Although the collapse of the European Super League is being held up as a triumph of football’s masses, there remains a pervading sense those behind the plot have merely retreated, and will continue to push for European reform.

The Times’ Henry Winter believes the owners of Manchester United, Liverpool and Arsenal in particular may continue push the case, despite their contrition in the wake of last week’s global outrage.

“I think they’ve [those opposed] won the battle but they’ve not won the war, because anyone who’s come into the proximity of a Joel Glazer, John W Henry or a Stan Kroenke knows that these aren’t benefactors, they’re here as investors, they’re here to make money”, Winter told Box2Box.

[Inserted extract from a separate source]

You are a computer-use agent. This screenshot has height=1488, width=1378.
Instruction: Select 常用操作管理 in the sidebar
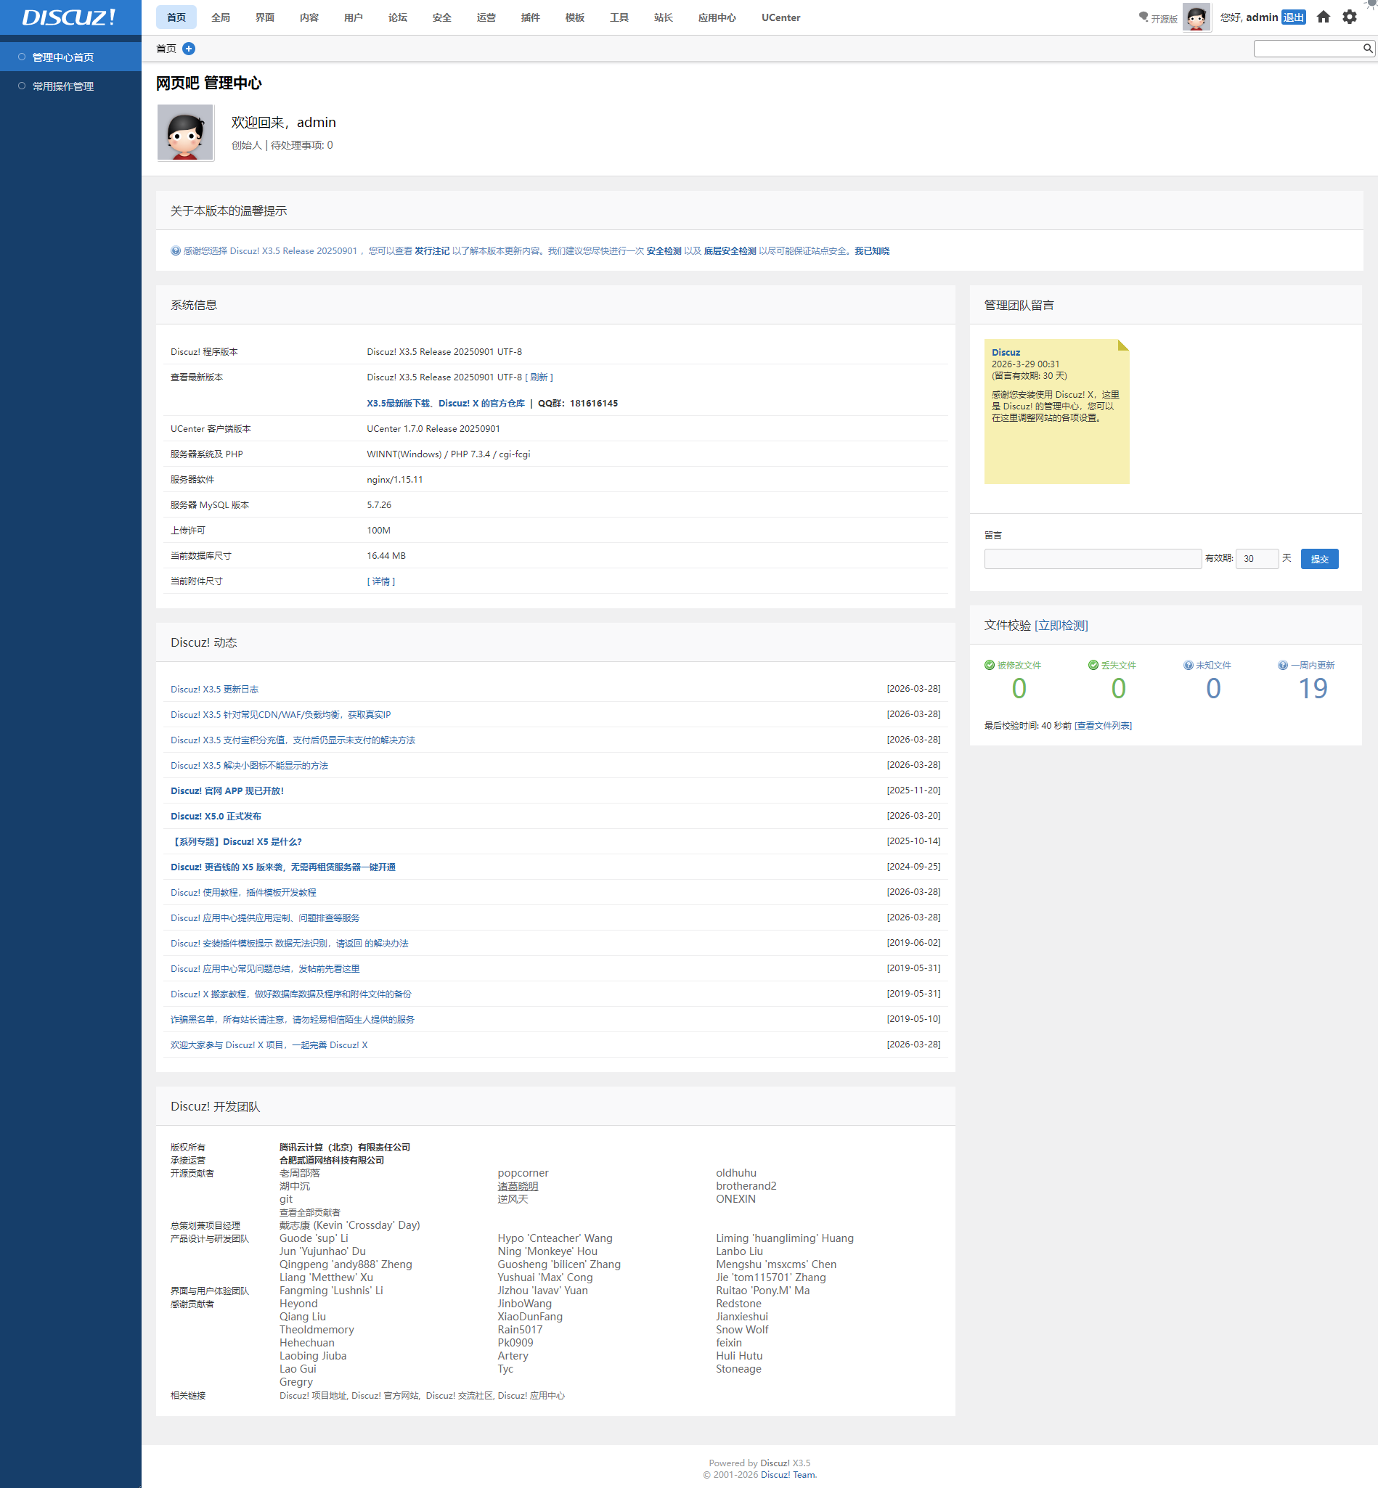click(x=63, y=86)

“They’re from the US and as we know, they’re involved in sports franchises over there which don’t believe in promotion and relegation, they don’t like the idea of sporting jeopardy.”

“We can think they’re arrogant, we can think they’re greedy, which they are, but these are intelligent individuals. What I find extraordinary is that they didn’t read the room; they didn’t think ‘actually this isn’t going to go down well’.

While many have called for punishment of the of the so-called ‘dirty dozen’ clubs, particularly the six Premier League sides, Winter felt this would be a difficult thing to execute effectively.

“I don’t see what sanctions they can really give them. People are talking about points deductions, but who are you punishing there? You’re punishing the people who have actually formed the resistance movement, i.e. the supporters, players and the managers who stood up.”